Annual new car sales figures in Norway are out and they show that the country that offers the world’s most enticing incentives for green-car buyers doubled zero-emission vehicles on its roads last year, to 7,885 vehicles. That’s 5.6 percent of all passenger cars and light trucks bought in 2013.
By comparison, the market share of zero-emission plug-in electric vehicles in the U.S. stands at less than 1 percent. While electric cars worldwide largely depend on fossil fuel for their battery charges, they are more environmentally friendly than cars that have internal combustion because they don’t have exhaust pipes churning out carbon monoxide and micro-particles that cause respiratory problems when emitted in large concentrations, such as in dense urban environments.

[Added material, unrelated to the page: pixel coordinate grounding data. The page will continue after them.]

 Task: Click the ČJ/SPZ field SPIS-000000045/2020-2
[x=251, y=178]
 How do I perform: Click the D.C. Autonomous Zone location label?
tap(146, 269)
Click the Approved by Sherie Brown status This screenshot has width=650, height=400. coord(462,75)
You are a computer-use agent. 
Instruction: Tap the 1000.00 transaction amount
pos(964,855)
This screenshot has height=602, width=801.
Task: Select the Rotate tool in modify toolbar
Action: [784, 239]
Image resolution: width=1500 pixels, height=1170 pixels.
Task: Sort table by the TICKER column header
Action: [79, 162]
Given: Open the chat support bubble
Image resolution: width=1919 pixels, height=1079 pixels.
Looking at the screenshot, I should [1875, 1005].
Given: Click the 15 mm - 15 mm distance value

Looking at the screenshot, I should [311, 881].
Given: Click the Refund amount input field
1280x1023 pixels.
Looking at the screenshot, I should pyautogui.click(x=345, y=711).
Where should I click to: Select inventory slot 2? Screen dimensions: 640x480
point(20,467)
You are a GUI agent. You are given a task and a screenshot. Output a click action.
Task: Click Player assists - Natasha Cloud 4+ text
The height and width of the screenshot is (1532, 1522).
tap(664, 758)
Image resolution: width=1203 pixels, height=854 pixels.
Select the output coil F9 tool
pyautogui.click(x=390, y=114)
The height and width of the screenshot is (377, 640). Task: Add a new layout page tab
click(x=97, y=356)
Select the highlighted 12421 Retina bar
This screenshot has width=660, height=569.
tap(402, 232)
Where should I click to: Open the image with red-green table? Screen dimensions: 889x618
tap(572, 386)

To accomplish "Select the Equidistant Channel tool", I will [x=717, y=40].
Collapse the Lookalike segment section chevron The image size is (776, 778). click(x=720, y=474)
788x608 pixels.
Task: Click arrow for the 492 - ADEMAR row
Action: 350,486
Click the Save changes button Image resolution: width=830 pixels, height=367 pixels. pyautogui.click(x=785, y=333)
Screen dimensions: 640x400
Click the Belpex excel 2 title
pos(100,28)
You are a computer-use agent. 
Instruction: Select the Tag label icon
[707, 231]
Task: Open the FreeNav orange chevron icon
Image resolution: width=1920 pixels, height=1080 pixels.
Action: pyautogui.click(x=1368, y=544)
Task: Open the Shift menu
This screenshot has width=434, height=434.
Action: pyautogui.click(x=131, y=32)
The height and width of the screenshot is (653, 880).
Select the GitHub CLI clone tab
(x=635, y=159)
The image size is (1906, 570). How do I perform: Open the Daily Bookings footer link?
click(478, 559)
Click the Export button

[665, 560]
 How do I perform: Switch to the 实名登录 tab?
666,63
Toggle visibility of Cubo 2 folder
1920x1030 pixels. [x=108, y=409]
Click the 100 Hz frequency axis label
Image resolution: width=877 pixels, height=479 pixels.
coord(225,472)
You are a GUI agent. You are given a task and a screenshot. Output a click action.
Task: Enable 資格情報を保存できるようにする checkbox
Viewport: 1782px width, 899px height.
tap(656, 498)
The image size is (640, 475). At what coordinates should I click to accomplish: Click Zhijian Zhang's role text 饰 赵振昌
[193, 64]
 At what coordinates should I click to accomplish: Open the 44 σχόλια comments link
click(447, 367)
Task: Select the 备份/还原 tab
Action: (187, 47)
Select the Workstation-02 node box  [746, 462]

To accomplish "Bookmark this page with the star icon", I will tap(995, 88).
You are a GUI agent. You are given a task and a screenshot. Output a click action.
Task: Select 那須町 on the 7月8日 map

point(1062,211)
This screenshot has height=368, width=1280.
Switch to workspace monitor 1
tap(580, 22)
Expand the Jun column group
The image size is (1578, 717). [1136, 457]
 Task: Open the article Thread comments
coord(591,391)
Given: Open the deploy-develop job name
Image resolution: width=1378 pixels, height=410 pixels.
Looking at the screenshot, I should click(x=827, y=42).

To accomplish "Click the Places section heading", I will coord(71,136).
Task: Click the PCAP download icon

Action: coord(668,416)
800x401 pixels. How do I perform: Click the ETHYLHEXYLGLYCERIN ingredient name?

Norway's generous tax breaks for electric vechiles has led to a relative boom in EVs there, but they still make up a small (but growing) share of the total market. The incentives also raise questions about the viability of EVs. Would Norwegians buy as many of them them if they didn't receive special treatment? How would EVs fare without government nudges?
The Nissan Leaf continues to capture the largest portion of the ZEV (zero-emission vehicles) market in Norway, the only country in the world where government incentives make EVs less expensive than their comparable fuel-burning counterparts and that offers other perks, namely free parking and ferry rides and a lower annual registration and inspection fees.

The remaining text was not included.